-- Data for review follows --

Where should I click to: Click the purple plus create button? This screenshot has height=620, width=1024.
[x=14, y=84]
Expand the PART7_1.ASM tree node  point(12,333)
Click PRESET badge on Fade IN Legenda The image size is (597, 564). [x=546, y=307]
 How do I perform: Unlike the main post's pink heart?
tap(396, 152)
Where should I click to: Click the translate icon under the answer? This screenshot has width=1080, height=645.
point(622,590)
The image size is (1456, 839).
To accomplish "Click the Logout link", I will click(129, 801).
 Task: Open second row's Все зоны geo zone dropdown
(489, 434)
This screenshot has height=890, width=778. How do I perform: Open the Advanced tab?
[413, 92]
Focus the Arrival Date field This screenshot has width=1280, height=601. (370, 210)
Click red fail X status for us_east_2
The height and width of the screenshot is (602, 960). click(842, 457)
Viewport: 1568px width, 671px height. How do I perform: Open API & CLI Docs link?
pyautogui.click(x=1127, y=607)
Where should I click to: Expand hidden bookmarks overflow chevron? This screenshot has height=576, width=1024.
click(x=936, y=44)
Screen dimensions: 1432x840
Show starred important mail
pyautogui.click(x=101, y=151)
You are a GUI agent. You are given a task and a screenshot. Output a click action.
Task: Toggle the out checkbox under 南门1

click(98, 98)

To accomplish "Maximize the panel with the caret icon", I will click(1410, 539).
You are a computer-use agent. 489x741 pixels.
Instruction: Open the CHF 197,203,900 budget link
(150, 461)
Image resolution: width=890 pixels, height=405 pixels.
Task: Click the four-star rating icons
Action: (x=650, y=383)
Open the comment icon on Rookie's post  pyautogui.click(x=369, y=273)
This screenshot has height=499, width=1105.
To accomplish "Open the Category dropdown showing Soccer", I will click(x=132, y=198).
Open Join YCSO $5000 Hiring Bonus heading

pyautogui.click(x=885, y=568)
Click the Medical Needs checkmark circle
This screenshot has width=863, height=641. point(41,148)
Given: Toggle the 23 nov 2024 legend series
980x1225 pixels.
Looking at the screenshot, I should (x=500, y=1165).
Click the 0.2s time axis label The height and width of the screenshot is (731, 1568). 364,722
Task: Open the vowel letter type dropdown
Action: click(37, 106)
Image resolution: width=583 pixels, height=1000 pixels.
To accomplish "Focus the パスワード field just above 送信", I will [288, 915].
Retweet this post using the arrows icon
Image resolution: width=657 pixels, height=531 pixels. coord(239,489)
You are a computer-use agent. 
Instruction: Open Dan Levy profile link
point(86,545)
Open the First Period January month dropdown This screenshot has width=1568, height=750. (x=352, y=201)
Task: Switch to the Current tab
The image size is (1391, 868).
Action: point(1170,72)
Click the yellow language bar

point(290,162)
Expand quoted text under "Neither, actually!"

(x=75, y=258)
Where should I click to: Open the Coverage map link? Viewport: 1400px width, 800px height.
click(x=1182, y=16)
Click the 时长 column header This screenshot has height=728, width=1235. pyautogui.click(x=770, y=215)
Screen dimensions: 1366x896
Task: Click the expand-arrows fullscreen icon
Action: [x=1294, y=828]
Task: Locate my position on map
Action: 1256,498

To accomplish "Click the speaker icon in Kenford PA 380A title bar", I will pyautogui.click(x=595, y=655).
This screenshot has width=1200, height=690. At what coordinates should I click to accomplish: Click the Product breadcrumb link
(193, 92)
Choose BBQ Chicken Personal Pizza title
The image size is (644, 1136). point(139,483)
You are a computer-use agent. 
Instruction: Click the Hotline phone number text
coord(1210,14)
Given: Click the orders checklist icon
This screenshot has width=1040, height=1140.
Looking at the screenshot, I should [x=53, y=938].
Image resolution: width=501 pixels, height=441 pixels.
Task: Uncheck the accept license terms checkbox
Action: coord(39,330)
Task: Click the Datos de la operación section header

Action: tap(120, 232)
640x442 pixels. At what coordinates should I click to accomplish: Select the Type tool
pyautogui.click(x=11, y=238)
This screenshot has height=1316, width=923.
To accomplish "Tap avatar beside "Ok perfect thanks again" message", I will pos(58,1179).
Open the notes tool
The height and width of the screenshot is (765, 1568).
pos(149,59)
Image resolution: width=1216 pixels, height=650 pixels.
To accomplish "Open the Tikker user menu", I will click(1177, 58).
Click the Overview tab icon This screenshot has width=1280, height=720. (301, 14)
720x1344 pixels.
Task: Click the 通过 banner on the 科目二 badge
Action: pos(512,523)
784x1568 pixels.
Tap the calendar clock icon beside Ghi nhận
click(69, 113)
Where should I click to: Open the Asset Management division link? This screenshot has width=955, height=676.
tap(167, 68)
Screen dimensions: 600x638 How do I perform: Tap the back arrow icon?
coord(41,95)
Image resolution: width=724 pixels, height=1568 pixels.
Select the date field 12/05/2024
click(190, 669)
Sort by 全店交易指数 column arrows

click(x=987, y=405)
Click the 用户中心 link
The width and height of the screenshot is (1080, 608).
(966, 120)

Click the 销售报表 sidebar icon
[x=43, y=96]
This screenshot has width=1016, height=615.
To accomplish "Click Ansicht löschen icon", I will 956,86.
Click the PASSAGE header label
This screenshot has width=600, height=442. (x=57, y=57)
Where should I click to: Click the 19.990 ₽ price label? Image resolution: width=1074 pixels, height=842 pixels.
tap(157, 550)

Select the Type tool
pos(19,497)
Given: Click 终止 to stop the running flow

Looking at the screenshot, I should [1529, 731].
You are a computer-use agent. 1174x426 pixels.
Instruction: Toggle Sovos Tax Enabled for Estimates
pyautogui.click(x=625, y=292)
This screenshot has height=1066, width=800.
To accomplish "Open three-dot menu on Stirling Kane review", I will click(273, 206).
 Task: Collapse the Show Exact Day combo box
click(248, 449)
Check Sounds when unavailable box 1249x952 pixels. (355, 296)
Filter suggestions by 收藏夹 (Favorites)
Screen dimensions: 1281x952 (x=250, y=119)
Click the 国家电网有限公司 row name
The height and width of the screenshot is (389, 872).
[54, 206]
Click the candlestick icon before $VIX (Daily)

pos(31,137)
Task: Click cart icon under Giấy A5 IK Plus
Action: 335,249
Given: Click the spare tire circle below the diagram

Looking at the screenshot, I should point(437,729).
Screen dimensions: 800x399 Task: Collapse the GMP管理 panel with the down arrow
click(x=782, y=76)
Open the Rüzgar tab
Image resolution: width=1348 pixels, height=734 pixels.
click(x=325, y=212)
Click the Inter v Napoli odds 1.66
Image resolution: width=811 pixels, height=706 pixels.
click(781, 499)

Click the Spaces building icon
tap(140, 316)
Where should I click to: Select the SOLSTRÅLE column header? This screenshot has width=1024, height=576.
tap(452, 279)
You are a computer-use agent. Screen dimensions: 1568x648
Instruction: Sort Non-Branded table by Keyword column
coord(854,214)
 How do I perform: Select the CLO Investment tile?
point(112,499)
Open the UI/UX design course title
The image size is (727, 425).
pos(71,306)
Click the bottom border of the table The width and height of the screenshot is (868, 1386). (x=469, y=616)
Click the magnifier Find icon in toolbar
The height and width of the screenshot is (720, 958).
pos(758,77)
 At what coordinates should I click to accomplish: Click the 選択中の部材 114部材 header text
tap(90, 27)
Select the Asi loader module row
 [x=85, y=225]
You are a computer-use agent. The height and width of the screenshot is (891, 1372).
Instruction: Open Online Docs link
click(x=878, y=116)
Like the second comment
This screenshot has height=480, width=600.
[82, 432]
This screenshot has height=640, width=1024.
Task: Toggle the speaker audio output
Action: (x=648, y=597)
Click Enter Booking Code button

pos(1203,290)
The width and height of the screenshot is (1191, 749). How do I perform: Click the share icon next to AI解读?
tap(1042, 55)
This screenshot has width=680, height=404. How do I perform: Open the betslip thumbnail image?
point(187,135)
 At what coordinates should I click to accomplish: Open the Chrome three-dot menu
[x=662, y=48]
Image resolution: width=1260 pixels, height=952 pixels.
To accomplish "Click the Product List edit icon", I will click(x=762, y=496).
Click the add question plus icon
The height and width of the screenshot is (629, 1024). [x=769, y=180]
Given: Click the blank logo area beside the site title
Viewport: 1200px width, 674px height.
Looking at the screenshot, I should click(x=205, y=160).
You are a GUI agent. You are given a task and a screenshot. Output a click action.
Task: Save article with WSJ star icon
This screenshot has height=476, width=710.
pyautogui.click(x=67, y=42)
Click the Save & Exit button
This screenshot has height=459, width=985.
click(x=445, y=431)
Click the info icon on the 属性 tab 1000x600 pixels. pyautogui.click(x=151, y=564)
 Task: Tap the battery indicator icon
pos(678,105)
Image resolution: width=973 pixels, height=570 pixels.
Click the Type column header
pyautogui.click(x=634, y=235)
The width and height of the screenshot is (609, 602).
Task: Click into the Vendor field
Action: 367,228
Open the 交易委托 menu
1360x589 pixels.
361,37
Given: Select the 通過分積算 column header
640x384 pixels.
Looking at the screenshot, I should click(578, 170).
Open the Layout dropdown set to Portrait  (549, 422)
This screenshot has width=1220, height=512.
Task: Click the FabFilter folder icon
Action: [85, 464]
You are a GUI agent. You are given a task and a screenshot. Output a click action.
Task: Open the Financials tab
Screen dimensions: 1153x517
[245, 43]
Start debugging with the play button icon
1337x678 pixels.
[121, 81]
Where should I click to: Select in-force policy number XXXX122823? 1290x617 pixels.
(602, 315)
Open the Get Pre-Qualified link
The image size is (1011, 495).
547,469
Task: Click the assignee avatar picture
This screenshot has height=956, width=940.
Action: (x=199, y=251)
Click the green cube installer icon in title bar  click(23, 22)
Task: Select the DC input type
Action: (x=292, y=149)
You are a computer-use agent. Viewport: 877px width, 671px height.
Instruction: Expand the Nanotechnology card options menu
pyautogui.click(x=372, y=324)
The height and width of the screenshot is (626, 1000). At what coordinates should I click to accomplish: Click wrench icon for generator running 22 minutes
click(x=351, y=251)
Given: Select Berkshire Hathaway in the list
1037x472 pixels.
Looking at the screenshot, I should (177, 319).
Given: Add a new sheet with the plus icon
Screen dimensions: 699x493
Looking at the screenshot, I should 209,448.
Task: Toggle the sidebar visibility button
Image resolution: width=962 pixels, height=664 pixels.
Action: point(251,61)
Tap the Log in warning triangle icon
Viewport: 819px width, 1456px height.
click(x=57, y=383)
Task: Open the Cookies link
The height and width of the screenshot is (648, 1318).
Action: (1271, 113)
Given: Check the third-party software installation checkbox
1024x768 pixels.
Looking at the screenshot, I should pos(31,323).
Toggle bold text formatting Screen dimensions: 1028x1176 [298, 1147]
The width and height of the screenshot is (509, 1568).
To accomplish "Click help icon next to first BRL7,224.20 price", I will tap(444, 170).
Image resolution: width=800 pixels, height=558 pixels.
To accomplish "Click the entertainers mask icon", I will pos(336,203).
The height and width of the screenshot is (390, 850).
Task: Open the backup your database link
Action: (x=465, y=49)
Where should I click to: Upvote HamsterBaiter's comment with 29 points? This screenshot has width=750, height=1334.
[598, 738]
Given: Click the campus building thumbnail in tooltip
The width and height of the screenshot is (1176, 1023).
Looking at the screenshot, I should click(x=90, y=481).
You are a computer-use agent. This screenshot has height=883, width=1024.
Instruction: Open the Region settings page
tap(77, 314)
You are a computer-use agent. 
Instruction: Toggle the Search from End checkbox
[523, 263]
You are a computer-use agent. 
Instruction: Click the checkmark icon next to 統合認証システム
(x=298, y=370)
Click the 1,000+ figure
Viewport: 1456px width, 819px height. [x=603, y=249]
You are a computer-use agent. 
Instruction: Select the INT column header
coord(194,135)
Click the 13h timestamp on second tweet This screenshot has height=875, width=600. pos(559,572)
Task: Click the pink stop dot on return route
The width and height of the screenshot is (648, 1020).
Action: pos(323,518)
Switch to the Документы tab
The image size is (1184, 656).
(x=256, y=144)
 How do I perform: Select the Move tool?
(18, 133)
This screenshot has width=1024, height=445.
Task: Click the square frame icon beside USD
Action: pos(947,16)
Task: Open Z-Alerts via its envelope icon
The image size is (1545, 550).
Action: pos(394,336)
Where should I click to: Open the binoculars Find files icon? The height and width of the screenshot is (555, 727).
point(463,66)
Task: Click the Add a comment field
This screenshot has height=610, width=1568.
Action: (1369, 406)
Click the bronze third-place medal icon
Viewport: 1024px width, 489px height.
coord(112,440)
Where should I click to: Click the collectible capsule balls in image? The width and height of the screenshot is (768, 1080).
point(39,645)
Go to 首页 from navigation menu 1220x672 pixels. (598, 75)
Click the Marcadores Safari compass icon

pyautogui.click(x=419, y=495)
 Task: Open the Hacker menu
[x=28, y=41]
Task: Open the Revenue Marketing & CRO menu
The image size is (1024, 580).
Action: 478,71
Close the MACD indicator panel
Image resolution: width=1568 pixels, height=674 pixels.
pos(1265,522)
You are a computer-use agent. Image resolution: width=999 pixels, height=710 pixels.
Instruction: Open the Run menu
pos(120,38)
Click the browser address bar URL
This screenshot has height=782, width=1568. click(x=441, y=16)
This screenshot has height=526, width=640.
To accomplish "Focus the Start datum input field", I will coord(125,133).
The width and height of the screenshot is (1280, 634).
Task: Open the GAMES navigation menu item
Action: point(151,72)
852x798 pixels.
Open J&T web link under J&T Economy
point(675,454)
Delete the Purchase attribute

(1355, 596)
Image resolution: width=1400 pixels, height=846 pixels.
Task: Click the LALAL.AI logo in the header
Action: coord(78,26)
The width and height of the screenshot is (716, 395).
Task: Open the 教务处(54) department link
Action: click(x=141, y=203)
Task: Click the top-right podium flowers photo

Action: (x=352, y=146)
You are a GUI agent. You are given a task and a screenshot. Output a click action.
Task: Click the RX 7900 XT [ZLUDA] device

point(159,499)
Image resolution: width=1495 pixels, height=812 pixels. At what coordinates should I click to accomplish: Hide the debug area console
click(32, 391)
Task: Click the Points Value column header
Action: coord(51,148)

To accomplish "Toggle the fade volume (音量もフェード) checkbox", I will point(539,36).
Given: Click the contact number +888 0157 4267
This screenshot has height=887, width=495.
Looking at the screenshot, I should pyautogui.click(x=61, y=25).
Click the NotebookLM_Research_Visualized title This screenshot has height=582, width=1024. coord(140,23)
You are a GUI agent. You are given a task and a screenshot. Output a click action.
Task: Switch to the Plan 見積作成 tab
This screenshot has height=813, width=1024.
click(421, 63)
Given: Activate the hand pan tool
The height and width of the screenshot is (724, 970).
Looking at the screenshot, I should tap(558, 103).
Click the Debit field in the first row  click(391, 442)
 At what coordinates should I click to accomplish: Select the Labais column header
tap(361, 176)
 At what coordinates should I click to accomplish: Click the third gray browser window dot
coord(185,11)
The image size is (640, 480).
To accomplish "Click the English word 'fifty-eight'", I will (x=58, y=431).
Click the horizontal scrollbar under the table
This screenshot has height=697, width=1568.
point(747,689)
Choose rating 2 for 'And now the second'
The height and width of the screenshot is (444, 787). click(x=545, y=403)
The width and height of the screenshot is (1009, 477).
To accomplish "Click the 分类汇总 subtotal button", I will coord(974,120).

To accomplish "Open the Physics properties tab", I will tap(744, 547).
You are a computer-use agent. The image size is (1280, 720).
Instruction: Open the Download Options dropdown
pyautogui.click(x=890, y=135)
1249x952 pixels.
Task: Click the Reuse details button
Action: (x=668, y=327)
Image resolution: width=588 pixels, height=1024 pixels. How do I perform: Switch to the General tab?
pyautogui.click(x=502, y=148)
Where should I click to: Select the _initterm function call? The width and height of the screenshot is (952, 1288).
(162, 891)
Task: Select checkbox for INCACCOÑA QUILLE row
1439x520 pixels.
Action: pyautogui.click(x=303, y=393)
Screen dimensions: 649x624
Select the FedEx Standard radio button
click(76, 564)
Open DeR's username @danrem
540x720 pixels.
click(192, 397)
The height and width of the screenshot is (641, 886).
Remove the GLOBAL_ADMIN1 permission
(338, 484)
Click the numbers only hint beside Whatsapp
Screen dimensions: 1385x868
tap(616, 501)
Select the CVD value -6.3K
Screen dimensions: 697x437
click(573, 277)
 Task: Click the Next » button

-- Data for review concluded --

:: What you need to do ::
Transcribe each line of the data above, unaltered, from the one where "The width and height of the screenshot is (1009, 477)." appears to the one where "Screen dimensions: 649x624" appears, inclusive of both.

:: Exercise output ::
The width and height of the screenshot is (1009, 477).
To accomplish "Click the 分类汇总 subtotal button", I will coord(974,120).

To accomplish "Open the Physics properties tab", I will tap(744, 547).
You are a computer-use agent. The image size is (1280, 720).
Instruction: Open the Download Options dropdown
pyautogui.click(x=890, y=135)
1249x952 pixels.
Task: Click the Reuse details button
Action: (x=668, y=327)
Image resolution: width=588 pixels, height=1024 pixels. How do I perform: Switch to the General tab?
pyautogui.click(x=502, y=148)
Where should I click to: Select the _initterm function call? The width and height of the screenshot is (952, 1288).
(162, 891)
Task: Select checkbox for INCACCOÑA QUILLE row
1439x520 pixels.
Action: pyautogui.click(x=303, y=393)
Screen dimensions: 649x624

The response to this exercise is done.